Está tudo bem, muito bem
22/05/2012
23h07
Jorge Forbes
Tudo ruim.
Uma doença neuromuscular que mata em média antes dos trinta anos. Associado à
sua paralisia progressiva de braços e pernas, típica da síndrome de Duchenne,
ele, que já não anda mais, ainda tem osteoporose e alterações cardíacas.
Seu pai morreu há poucos meses. Resultado, depressão. Foi demais.
Sua mãe explica, para mim e para ele, que ela conhece bem a doença e sua morte.
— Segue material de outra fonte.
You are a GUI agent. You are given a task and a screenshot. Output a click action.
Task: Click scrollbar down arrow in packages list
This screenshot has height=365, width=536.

Teve três irmãos, todos com Duchene, todos mortos. Um deles morreu no mesmo dia
em que Cristóvão nasceu. Luiza, a mãe, chama isso de presente de grego. Isso o
que? A morte do irmão ou o nascimento do Cris?
Está tudo bem, muito bem. Estava um pouco triste, agora tudo bem. Estou
pensando até em voltar a trabalhar, explica. Sabe que não convence, nem a si
mesmo. Mas quer se convencer, precisa se convencer. Dormir está difícil, o
bipap, respirador artificial, incomoda. Ele já entendeu, está tudo bem. Mas com
bipap, sonhar é difícil.
Mais uma pergunta e ele desabaria. Você é eternamente responsável pela crise
que você provoca, teria dito Saint Exupéry a um psicanalista pronto a uma
interpretação.
Não há chance para Cristóvão. Agarra-se no tudo bem. Acuado no canto exibe seu
último escudo protetor: tudo bem, tudo bem. Como encontrar uma brecha, um
momento de passagem, momento de ficar no ar entre uma apara e outra? Mesmo
quando a morte vem em turma: seu corpo, três tios, alguns primos e mais, ainda
sobra uma incerteza salvadora. Cristóvão mostra a abertura que o bom senso já
teria trancado. Nada a compreender a não ser constatar. A não ser analisar, não
sintetizar. Cristóvão quer trabalho, nós vamos trabalhar.
Luiza, já sabe todos os nomes da morte, são todos nomes íntimos. Mário, João,
Ernesto. Mas chamar urubu de meu loiro, não afasta o urubu. Cristóvão não
aguenta mais Luiza. Luiza não aguenta Luiza. Ela também vai se tratar.